# MLE7 - Spark

1. Background

The purpose of this exercise is to teach you to use Spark for conducting distributed machine learning computation.

2. The task

Your task is the Bosch challenge (https://www.kaggle.com/c/bosch-production-line-performance) from Kaggle. This is a binary classification task, with a rather imbalanced response variable.

You can fetch the data either from the Kaggle site, or from an S3 bucket (s3://mle7-data, available from within sandbox AWS account). The response variable is included in the file train_numerical.csv. Feel free to start with only numerical variables, and include categorical and date variables later.

Notice that the test data does not include the response variable. If you wish to evaluate your model, you can do it by splitting your training data into test and train subsets.
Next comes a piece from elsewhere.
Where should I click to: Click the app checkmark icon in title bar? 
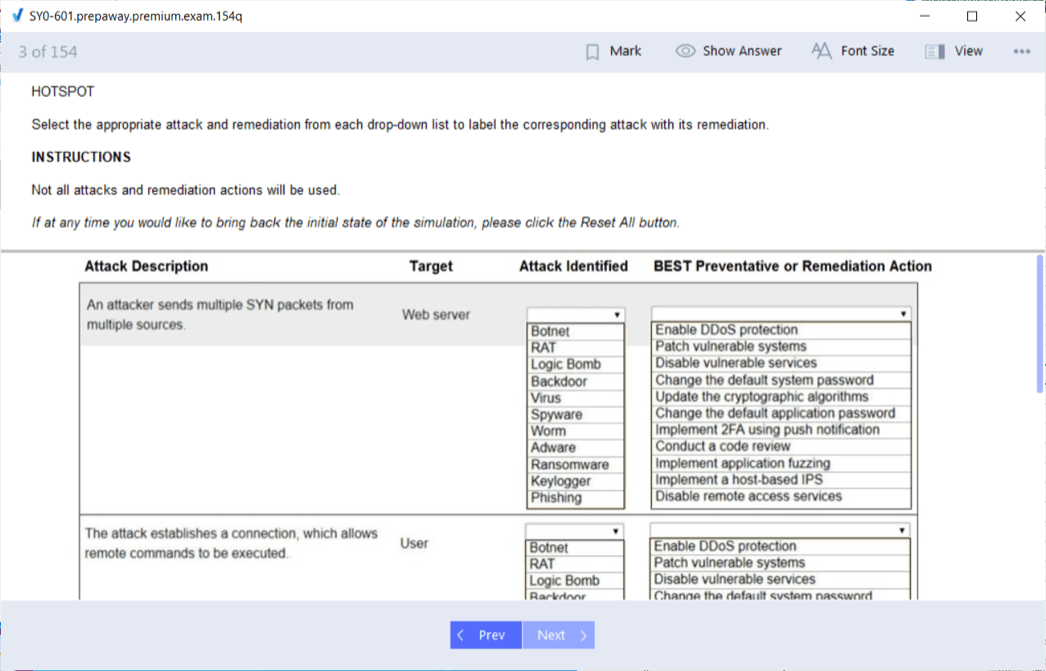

Do not spent too much time on model improvement and evaluation -- it is more important that you learn to do machine learning with Spark.

In [4]:
import pyspark
from pyspark.sql import SparkSession
from pyspark import SparkContext
from pyspark import SparkConf
from pyspark.sql import SQLContext
from pyspark.ml.feature import VectorAssembler
from pyspark.ml import Pipeline
from pyspark.ml.classification import RandomForestClassifier
from pyspark.ml.evaluation import BinaryClassificationEvaluator
sc = pyspark.SparkContext('local[*]')
spark = SparkSession.builder.appName('mle7-matiaska').getOrCreate()

### Read data

In [6]:
df = spark.read.csv("train_numeric.csv", header="true",inferSchema="true")

In [7]:
df=df.na.fill(0)

In [9]:
columns=[x for x in df.columns if x not in ['Id', 'Response']]

In [10]:
assembler = VectorAssembler(inputCols=columns, outputCol='features')

In [11]:
df = (assembler.transform(df).select('Response',"features"))

### Split into training and testdata

In [12]:
trainingData, testData = df.randomSplit([0.8,0.2], seed=0)

### Create RandomForestClassifier

In [14]:
rf = RandomForestClassifier(labelCol='Response', featuresCol='features')

In [15]:
pipeline = Pipeline(stages=[rf])

In [17]:
model = pipeline.fit(trainingData)

In [18]:
predictions = model.transform(testData)

In [20]:
results = predictions.select(['probability', 'Response'])

### Evaluate results

In [30]:
evaluator = BinaryClassificationEvaluator().setMetricName("areaUnderROC").setRawPredictionCol("probability").setLabelCol("Response")
aucTraining = evaluator.evaluate(dataset=results)

In [31]:
aucTraining

0.6843998496574835